INTRODUCTION

Long noncoding RNAs (lncRNAs) play crucial roles in regulating various hallmarks in cancers. Triple-negative (Estrogen receptor, ER; Human epidermal growth factor receptor 2, HER2; Progesterone receptor, PR) breast cancer (TNBC) is the most aggressive form of breast cancers with a poor prognosis and no available molecular targeted therapy.

METHODS

We reviewed the current literature on the roles of lncRNAs in the pathogenesis, therapy resistance, and prognosis of patients with TBNC.

RESULTS

LncRNAs are associated with TNBC pathogenesis, therapy resistance, and prognosis. For example, lncRNAs such as small nucleolar RNA host gene 12 (SNHG12), highly upregulated in liver cancer (HULC) HOX transcript antisense intergenic RNA (HOTAIR), lincRNA-regulator of reprogramming (LincRNA-ROR), etc., are aberrantly expressed in TNBC and are involved in the pathogenesis of the disease.
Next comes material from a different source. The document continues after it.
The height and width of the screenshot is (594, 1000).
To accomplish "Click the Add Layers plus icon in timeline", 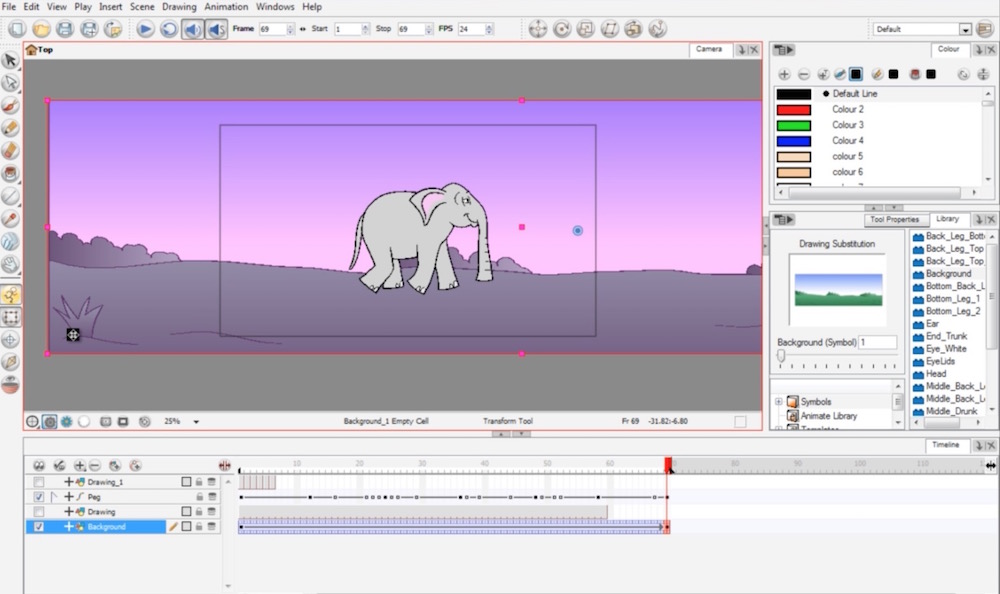I will click(x=80, y=465).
LncRNAs act as a decoy, scaffold, or sponge to regulate the expression of genes, miRNAs, and transcription factors associated with pathogenesis and progression of TNBC. Moreover, lncRNAs such as ferritin heavy chain 1 pseudogene 3 (FTH1P3), BMP/OP-responsive gene (BORG) contributes to the therapy resistance property of TNBC through activating ABCB1 (ATP-binding cassette subfamily B member 1) drug efflux pumps by increasing DNA repair capacity or by inducing signaling pathway involved in therapeutic resistance.

CONCLUSION

In this review, we outline the functions of various lncRNAs along with their molecular mechanisms involved in the pathogenesis, therapeutic resistance of TBNC. Also, the prognostic implications of lncRNAs in patients with TNBC is illustrated. Moreover, potential strategies targeting lncRNAs against highly aggressive TNBC is discussed in this review.